Do you do it too – Google anything and everything? Although I was tremendously looking forward to the birth of our first grandchild, I also felt slightly uncertain about my new role as a grandmother, having grown up without grandparents. So I Googled on ‘How to be a grandmother.’
Terribly silly, I know. Still, I found quite a few helpful tips. But also this one: ‘Whatever you do, DO NOT KNIT!’ That really had me in stitches. I’ve been knitting since I was five years old, and now I should stop?! Well, you can imagine that I disregarded that piece of ‘wisdom’.
For most of the things I knit to welcome our grandson I used existing patterns, but I also wanted to design something myself. And after much pondering, sketching and swatching, I came up with the blanket you’ve already seen at the top. Here is another photo of it folded:
And here it is spread out on the floor:
Our daughter’s becoming a mum inevitably made me think back to the time she was a baby herself. From the time she was just a few months old until the age of seven, another mum in our street with a daughter about the same age looked after her when I was working. She had a wonderful time with that family.
When we moved away to where we live now, I made them a patchwork cushion for a farewell present, embroidered with a tree and the words: ‘A family’s love shelters like a tree.’ Obviously I can’t show you the actual cushion, but here is a (slightly grainy) photo from the pattern magazine (Ariadne, June 1991).

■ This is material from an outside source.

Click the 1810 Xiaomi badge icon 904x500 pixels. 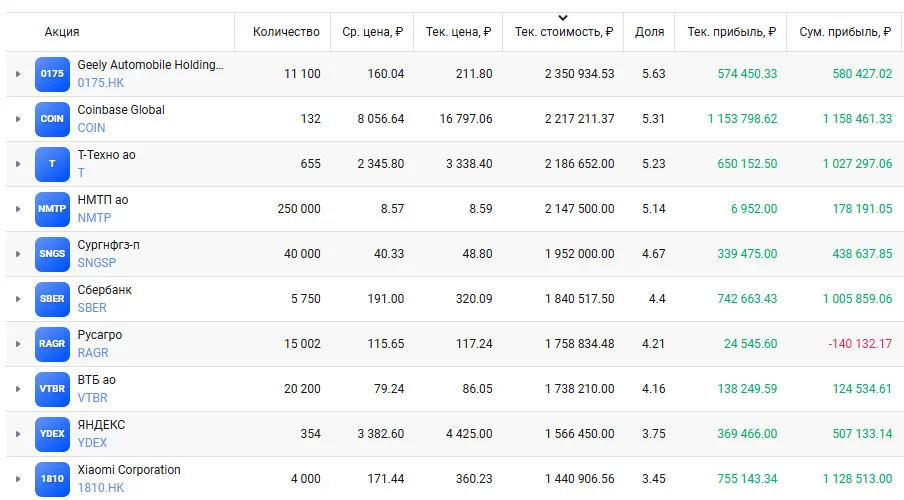tap(52, 479)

I am well aware that not all families provide loving shelter, and also that some have only very few branches. But still, I love the sentiment, and it was what I was thinking of when I knit our grandson’s blanket. I called it Pyrus Blanket for the big old pear tree in our garden – a truly sheltering presence. (Pyrus is Latin for pear.)
The Pyrus Blanket is covered in the pear tree’s oval, sharp-tipped leaves. The branches of our pear tree spread out like a many-armed candelabra – nothing like the straight lace ladders in the blanket.

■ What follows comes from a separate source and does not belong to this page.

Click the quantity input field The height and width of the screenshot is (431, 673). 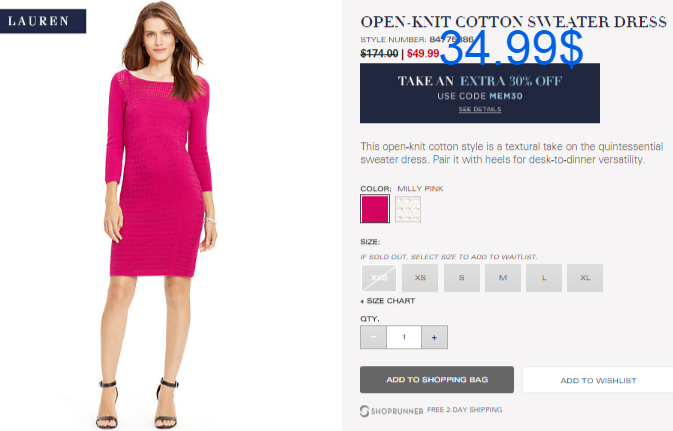click(404, 337)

Those were inspired by an espaliered pear tree with vertical branches in De Fruithof.
De Fruithof is an orchard about 30 minutes cycling from our home with some 800 different historical fruit trees. It also has a 750 metre long espalier pear tree avenue.
I should, perhaps, have knit the blanket in pure white, to represent the pear tree’s blossoms.
But I’ve taken the artistic license to knit it in creamy, undyed wool, because that was what our grandson’s parents preferred.
The yarn I’ve chosen is Drops ‘Merino Extra Fine’ – a 100% wool DK-weight yarn that won’t break the bank, is machine-washable, super soft and shows up the stitch pattern beautifully. It also has the Oeko-Tex 100 Class 1 classification, a very strict standard that guarantees that the yarn is free of harmful substances and safe for babies and infants.
The Pyrus Blanket measures 75 x 100 cm (approx. 30 x 40”). All patterning is done in the right side rows, with relaxing purl rows on the wrong side. The garter stitch borders have a special edge stitch that I learnt from a girl in the hospital where we were both staying as young teenagers. Among the less pleasant memories, I have very happy ones of us knitting long colourful garter stitch scarves.
(For anyone who doesn’t know this edge stitch yet, I’m explaining it in the pattern.)
I don’t know if I would enjoy being called a tree hugger, but as a family, we do have a thing for trees. Our daughter has also painted a tree on the wall of her little son’s bedroom. When it’s not in use, his Pyrus Blanket often hangs on the back of the chair under that sheltering tree (not always so neatly folded, of course).
Well, that’s the story of my Pyrus Blanket. I have written up the pattern in both English and Dutch, and it can be found
As always, thank you for reading. And should you decide to knit a Pyrus Blanket for a new arrival in your life, or as a gift to someone else: happy knitting!